(DATA EXTRACTS Opens)

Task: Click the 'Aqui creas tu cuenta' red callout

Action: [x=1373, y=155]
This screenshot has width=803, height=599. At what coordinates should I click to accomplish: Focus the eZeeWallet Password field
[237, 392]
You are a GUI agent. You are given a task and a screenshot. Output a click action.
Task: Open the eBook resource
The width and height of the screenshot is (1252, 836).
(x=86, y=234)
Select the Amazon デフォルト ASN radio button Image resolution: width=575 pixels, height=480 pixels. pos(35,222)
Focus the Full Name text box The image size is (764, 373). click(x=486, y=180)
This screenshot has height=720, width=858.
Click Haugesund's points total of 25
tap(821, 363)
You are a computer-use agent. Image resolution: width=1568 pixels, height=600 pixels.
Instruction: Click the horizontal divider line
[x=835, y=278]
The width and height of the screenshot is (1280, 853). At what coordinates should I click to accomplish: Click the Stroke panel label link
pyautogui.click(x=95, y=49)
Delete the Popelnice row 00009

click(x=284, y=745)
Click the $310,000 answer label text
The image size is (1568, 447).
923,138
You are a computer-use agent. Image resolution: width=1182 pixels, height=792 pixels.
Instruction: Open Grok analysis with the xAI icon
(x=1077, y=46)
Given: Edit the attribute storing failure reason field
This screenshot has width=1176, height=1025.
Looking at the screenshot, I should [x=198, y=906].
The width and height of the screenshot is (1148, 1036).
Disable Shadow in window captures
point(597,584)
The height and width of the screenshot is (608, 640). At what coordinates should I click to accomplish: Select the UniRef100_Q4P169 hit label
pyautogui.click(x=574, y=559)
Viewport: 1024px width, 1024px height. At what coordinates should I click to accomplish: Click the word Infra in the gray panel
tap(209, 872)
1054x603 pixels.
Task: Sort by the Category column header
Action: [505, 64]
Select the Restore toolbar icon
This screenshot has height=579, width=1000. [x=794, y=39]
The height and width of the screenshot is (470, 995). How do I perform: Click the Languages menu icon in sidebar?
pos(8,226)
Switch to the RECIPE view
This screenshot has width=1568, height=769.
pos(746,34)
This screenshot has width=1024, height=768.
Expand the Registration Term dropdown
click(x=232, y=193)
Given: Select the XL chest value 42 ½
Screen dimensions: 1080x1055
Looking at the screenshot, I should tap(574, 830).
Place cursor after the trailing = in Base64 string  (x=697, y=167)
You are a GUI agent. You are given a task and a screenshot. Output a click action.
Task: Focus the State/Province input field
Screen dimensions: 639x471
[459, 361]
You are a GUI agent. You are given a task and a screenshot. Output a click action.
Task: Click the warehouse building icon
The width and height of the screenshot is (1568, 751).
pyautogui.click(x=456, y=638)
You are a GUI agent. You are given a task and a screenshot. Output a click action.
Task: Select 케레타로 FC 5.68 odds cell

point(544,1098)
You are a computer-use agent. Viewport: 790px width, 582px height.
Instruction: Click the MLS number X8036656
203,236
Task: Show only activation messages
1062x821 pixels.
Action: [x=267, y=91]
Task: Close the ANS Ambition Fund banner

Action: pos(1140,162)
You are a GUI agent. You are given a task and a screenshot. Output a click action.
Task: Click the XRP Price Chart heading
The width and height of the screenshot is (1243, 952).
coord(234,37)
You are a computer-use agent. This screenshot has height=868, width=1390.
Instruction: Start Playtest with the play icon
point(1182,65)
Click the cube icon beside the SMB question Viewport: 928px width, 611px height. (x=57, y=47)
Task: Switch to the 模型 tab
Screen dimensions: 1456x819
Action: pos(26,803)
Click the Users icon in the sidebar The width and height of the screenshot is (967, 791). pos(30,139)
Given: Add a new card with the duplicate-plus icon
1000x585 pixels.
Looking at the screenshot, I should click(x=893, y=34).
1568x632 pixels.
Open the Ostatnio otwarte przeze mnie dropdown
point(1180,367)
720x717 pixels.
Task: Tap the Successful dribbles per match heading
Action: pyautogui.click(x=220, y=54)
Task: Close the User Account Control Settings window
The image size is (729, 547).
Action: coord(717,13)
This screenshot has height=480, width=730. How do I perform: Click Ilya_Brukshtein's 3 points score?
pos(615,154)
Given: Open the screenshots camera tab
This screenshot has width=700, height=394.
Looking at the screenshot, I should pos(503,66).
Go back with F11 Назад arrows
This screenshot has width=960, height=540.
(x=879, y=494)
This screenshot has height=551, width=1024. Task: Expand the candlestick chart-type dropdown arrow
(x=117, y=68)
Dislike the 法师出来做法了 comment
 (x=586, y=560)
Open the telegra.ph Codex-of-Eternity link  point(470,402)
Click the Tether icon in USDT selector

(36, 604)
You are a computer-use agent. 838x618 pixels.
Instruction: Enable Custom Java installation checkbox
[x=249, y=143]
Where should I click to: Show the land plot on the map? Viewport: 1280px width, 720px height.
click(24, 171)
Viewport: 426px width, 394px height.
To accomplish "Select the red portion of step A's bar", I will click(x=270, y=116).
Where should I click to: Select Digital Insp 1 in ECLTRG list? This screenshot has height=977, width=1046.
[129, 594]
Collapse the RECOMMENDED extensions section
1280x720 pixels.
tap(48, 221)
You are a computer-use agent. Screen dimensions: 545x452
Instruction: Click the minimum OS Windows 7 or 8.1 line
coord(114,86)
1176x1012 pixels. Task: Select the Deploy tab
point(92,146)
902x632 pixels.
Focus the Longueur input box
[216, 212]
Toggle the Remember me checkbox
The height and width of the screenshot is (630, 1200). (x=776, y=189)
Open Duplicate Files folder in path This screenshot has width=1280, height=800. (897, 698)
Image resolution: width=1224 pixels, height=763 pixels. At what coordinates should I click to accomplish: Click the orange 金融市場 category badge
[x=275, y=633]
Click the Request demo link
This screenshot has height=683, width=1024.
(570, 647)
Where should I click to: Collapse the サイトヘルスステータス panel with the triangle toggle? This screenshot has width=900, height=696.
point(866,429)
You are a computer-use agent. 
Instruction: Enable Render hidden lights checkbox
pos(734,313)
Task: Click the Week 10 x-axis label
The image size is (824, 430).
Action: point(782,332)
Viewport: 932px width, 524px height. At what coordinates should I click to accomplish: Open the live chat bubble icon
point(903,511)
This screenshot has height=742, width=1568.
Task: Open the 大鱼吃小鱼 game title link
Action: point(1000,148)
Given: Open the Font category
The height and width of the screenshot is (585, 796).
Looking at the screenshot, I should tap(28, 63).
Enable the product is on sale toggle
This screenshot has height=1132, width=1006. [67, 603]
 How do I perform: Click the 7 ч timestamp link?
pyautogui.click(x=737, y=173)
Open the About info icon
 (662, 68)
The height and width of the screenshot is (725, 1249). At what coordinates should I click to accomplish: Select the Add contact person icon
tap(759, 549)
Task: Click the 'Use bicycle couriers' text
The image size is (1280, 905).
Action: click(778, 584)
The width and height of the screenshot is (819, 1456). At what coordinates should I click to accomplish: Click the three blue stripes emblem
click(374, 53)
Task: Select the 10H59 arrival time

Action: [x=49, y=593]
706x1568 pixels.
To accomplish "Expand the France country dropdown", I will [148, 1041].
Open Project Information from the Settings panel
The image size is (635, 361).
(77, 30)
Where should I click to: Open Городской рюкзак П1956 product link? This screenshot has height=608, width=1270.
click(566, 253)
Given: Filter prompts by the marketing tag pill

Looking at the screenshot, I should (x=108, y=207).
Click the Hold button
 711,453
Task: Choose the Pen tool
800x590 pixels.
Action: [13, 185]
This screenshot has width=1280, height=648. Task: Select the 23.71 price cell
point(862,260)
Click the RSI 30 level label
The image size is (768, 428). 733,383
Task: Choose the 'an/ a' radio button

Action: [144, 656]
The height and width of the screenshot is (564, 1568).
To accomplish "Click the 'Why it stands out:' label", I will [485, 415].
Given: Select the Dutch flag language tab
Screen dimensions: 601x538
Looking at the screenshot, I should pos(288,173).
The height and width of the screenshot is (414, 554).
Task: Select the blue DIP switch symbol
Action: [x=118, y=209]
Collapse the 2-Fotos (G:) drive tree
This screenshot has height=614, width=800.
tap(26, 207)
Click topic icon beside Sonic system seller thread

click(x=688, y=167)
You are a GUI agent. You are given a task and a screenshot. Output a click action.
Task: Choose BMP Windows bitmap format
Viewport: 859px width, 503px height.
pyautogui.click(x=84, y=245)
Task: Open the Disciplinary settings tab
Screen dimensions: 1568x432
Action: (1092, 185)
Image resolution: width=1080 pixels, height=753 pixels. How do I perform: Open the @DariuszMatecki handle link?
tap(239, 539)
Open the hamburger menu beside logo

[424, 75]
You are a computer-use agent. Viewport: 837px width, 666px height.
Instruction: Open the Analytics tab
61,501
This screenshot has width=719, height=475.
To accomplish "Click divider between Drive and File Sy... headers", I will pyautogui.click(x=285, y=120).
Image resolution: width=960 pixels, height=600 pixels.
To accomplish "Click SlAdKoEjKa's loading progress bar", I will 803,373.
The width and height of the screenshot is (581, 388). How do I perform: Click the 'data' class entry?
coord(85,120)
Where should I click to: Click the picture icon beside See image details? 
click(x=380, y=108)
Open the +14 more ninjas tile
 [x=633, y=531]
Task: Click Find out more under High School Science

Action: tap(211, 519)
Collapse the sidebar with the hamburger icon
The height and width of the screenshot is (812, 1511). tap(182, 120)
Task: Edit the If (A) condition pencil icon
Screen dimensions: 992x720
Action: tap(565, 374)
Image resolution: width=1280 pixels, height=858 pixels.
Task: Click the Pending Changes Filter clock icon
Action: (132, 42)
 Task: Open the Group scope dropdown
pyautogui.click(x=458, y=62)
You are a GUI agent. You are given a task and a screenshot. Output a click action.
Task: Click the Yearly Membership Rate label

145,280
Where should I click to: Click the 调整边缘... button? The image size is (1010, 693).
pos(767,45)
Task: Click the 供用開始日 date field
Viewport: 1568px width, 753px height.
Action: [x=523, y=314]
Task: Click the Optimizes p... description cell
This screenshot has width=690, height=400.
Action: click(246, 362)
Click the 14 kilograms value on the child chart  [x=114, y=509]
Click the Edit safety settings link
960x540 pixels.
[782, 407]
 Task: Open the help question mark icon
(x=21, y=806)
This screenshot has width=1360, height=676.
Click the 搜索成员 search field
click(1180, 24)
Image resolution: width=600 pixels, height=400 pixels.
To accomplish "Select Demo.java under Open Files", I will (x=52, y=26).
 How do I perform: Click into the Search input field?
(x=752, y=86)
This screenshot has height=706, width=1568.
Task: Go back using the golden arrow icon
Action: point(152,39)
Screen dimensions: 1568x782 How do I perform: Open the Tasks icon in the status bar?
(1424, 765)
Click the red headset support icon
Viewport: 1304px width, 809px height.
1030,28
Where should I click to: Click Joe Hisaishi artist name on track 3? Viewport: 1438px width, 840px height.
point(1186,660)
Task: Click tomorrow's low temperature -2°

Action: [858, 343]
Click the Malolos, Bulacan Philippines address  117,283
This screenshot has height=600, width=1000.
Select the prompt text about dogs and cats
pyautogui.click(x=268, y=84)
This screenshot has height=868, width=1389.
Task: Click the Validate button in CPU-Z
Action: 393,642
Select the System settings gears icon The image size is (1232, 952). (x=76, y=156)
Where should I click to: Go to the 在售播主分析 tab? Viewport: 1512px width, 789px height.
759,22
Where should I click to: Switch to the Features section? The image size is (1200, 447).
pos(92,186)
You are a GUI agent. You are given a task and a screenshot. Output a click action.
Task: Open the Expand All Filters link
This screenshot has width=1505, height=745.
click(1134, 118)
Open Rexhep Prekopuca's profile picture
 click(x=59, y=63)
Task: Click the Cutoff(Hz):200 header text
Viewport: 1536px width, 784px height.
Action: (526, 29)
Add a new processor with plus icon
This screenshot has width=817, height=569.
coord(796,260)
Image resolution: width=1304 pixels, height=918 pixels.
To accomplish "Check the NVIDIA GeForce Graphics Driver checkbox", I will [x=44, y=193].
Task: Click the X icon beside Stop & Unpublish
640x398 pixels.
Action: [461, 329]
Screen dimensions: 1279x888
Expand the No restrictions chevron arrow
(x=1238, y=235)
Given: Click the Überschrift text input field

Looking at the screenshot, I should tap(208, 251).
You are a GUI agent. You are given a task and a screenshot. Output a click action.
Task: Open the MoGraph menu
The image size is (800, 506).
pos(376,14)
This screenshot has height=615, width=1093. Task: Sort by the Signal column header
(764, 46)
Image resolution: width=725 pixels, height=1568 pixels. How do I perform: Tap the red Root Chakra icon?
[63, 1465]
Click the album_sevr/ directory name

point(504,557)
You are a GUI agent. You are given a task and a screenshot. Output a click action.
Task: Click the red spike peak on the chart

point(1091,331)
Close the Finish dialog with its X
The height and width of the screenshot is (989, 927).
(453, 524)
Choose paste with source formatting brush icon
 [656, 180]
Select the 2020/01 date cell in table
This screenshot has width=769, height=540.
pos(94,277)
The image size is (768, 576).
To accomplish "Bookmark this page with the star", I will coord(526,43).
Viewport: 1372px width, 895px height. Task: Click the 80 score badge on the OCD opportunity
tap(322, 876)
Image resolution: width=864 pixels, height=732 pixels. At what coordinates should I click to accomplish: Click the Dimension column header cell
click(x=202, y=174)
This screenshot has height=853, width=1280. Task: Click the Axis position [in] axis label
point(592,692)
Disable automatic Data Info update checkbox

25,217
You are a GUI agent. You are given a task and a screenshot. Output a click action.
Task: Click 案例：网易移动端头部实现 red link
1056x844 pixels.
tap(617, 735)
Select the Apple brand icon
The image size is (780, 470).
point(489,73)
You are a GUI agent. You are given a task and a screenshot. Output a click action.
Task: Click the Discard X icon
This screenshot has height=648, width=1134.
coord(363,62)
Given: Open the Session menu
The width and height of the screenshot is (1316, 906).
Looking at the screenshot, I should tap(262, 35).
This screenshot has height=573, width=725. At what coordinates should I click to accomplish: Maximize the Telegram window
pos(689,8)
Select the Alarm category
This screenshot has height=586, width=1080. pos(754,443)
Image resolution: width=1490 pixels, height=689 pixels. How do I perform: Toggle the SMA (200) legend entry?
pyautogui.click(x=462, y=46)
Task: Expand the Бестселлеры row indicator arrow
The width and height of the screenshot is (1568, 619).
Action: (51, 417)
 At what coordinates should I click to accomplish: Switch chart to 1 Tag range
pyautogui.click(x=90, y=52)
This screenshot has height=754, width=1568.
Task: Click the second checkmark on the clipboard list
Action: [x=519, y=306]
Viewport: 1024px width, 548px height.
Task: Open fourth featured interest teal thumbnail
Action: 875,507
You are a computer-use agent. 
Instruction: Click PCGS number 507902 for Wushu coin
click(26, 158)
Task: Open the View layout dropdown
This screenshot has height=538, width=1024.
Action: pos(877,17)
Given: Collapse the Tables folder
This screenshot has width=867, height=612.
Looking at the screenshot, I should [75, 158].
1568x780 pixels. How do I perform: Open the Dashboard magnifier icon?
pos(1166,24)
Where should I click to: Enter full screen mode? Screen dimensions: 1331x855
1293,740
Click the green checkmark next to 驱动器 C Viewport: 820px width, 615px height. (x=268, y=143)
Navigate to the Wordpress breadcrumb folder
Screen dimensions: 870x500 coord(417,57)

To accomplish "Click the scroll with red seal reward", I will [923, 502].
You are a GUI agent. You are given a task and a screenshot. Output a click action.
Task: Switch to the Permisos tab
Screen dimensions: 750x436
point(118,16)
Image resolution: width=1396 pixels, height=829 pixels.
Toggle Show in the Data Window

(DATA EXTRACTS Closes)

**REQUIREMENT:**
For the string "value", return every line of the data where it appears.

**FINISHED TASK:**
Given: Select the XL chest value 42 ½
Click the 14 kilograms value on the child chart  [x=114, y=509]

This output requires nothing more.